Stored dataset items:
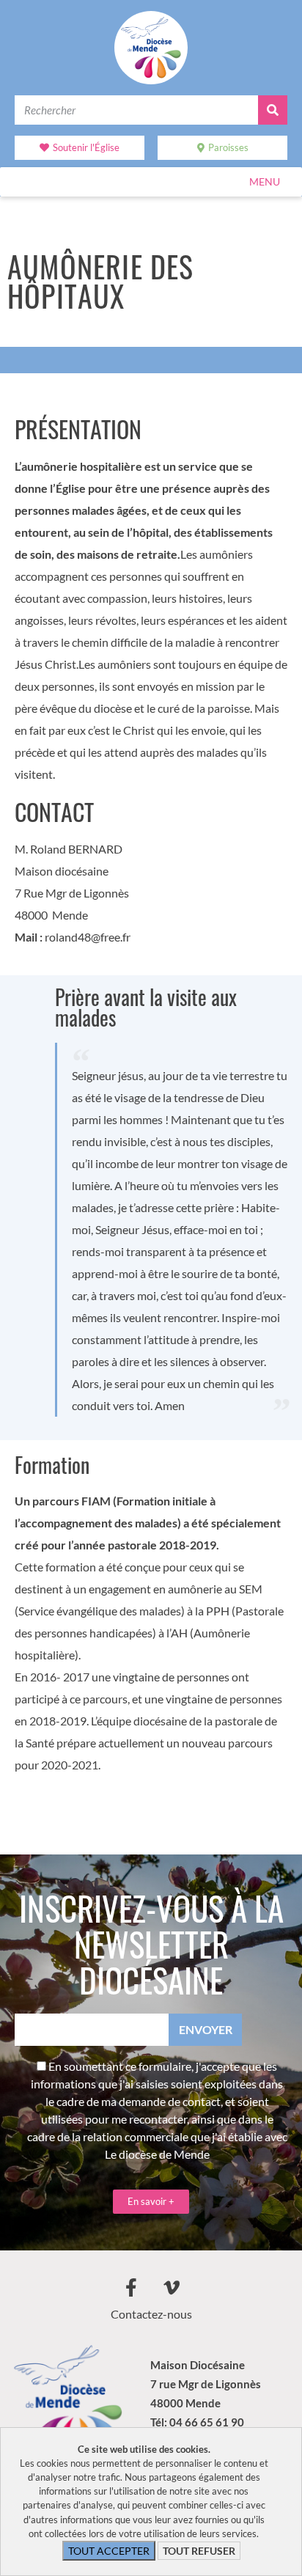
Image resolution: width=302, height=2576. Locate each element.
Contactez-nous (151, 2314)
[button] (264, 182)
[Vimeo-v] (171, 2287)
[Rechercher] (272, 110)
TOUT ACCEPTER (109, 2550)
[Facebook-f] (131, 2287)
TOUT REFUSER (199, 2550)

Work request:
Could you retype all the entries exactly, skipping the pictures?

Solution for this problem:
Image resolution: width=302, height=2576. Locate each element.
Contactez-nous (151, 2314)
[button] (264, 182)
[Vimeo-v] (171, 2287)
[Rechercher] (272, 110)
TOUT ACCEPTER (109, 2550)
[Facebook-f] (131, 2287)
TOUT REFUSER (199, 2550)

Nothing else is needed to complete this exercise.